INPUT DATA.
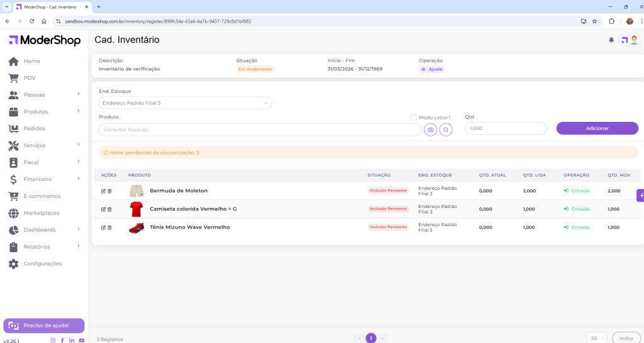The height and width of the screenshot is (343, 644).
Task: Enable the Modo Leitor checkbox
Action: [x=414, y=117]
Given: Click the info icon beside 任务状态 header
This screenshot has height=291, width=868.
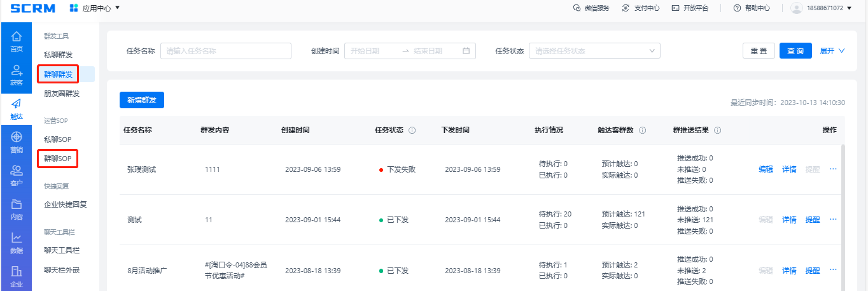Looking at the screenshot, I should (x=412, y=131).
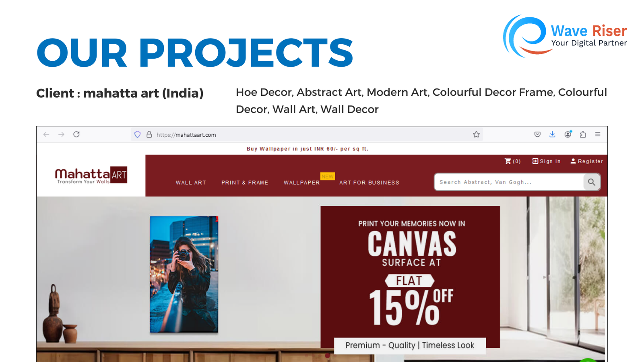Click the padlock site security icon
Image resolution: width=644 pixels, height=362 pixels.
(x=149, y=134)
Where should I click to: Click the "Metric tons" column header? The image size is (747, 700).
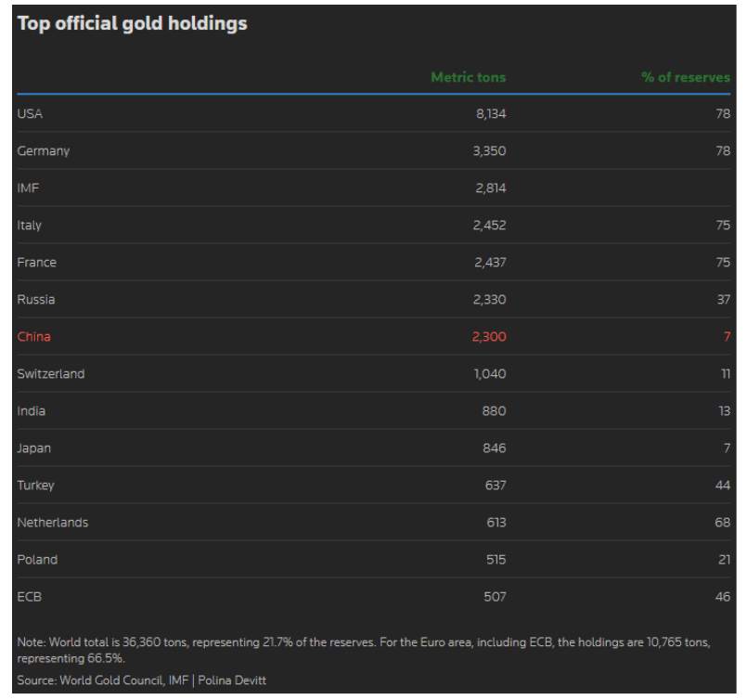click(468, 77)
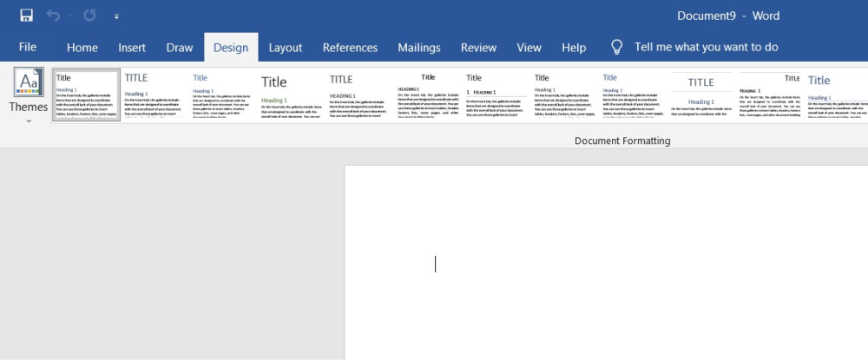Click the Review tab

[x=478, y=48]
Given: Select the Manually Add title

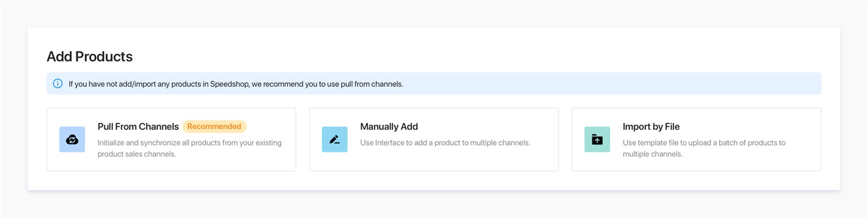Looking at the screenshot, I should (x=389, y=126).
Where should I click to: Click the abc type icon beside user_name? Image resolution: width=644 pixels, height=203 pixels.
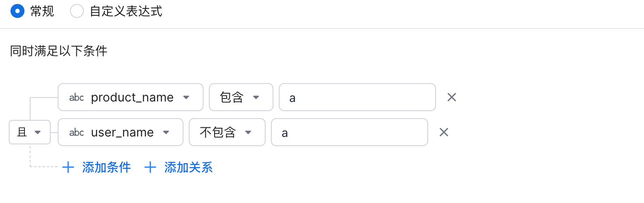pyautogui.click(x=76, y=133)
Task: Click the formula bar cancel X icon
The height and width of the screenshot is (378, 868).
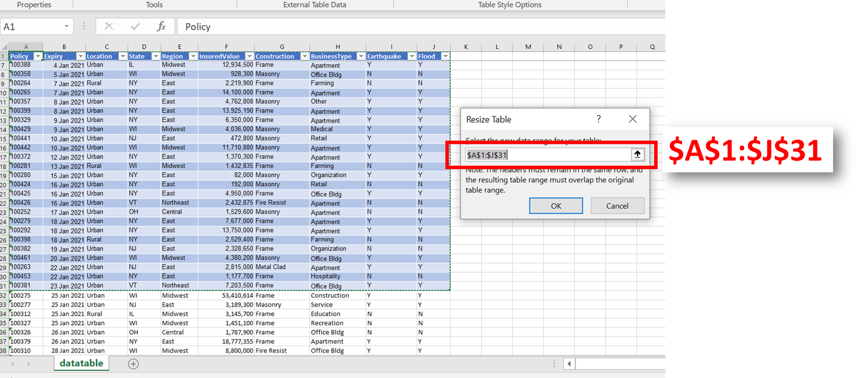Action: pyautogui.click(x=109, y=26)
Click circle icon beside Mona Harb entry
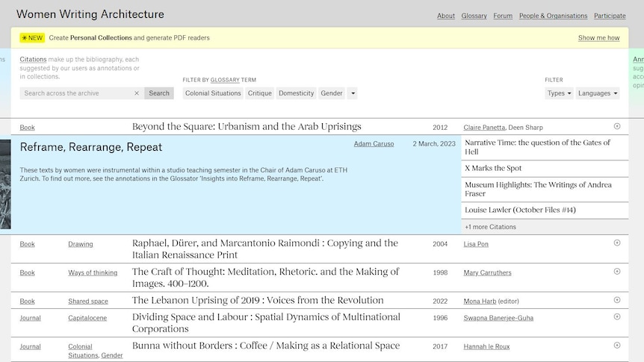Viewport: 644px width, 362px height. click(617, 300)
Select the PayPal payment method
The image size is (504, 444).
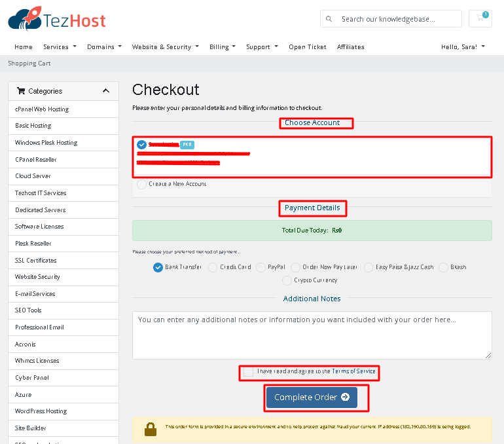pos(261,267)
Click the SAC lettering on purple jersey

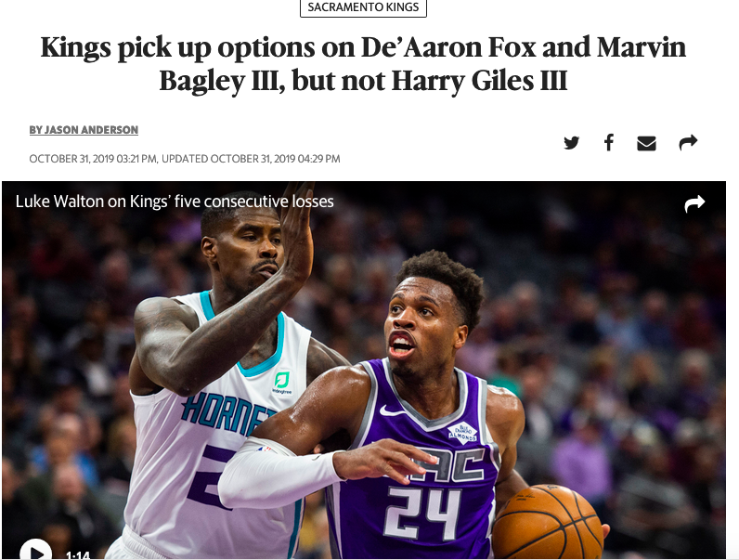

HOW TO COMPLETE THIS TASK. In the entries above, find the line containing "This screenshot has height=291, width=868.", then please retype it and every line after it through the last, exactly as written, omitting pictures.

THE COMPLETED TASK.
This screenshot has height=291, width=868.
Looking at the screenshot, I should (x=412, y=131).
Click the padlock site security icon
Image resolution: width=644 pixels, height=362 pixels.
(x=149, y=134)
Where should I click to: Click the "Metric tons" column header? The image size is (747, 700).
click(468, 77)
Click the Review tab

[x=478, y=48]
Given: Select the Manually Add title

Looking at the screenshot, I should (x=389, y=126).
Where should I click to: Click the abc type icon beside user_name? Image resolution: width=644 pixels, height=203 pixels.
pyautogui.click(x=76, y=133)
Task: Click the formula bar cancel X icon
The height and width of the screenshot is (378, 868).
Action: pyautogui.click(x=109, y=26)
Click circle icon beside Mona Harb entry
Viewport: 644px width, 362px height. click(617, 300)
Select the PayPal payment method
The image size is (504, 444).
pos(261,267)
Click the SAC lettering on purple jersey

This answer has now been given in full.